(土田 陽介:三菱UFJリサーチ&コンサルティング・副主任研究員)
フランスの新政権への不安から、ヨーロッパ発の金融不安が生じている。
フランスは6月30日と7月7日の2回に分けて総選挙を行うが、各種世論調査によれば、エマニュエル・マクロン大統領が率いる中道の与党・再生(Renaissance)が大敗を喫する一方で、右派政党の国民連合(RN)が第1勢力となる展開が確実となっている。
フランスでは大統領に首相の任命権がある一方、議会が首相の指名権・不信任権を持つため、実際は議会の第1勢力より首相が選出されることになる。そのため、新政権は大統領と首相の所属政党が異なるコアビタシオン(cohabitation)となる可能性が高い。このケースでは、大統領が外交を担い、首相が内政を担うことになる。

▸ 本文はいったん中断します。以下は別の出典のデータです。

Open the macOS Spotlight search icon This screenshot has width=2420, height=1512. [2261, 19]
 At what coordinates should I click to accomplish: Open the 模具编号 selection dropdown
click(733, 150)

かつての極右政党・国民戦線(FN)の後継政党であるRNだが、その主張は徐々に穏健化している。とはいえ、実質的なリーダーであるマリーヌ・ル・ペン氏には、欧州連合(EU)からの離脱を訴えた過去もあるため、投資家の間で新内閣に対する不安が広がり、6月14日の相場でフランスの株式・国債が大きく売られることになった。
この流れはヨーロッパ全体に波及し、各国で株安が進んだ。通貨ユーロも売られたため、フランスの金融市場は事実上の「トリプル安」となった。さらに週明け17日にこの流れが日本へと波及、日経平均株価は2%以上の下落となり、節目となる3万8000円台を割り込んだ。「フレンチショック」が世界の金融市場を揺らしたのだ。
一般的に政権がコアビタシオンとなると、フランスの政策運営は停滞することになる。仮にRNから首相が選出された場合、同党がかつてに比べると穏健化したとはいえ、その主張とマクロン大統領の主張との間には大きな差がある。
とりわけ、マクロン大統領が推し進めてきた労働市場や年金制度の改革には、ブレーキがかかると予想される。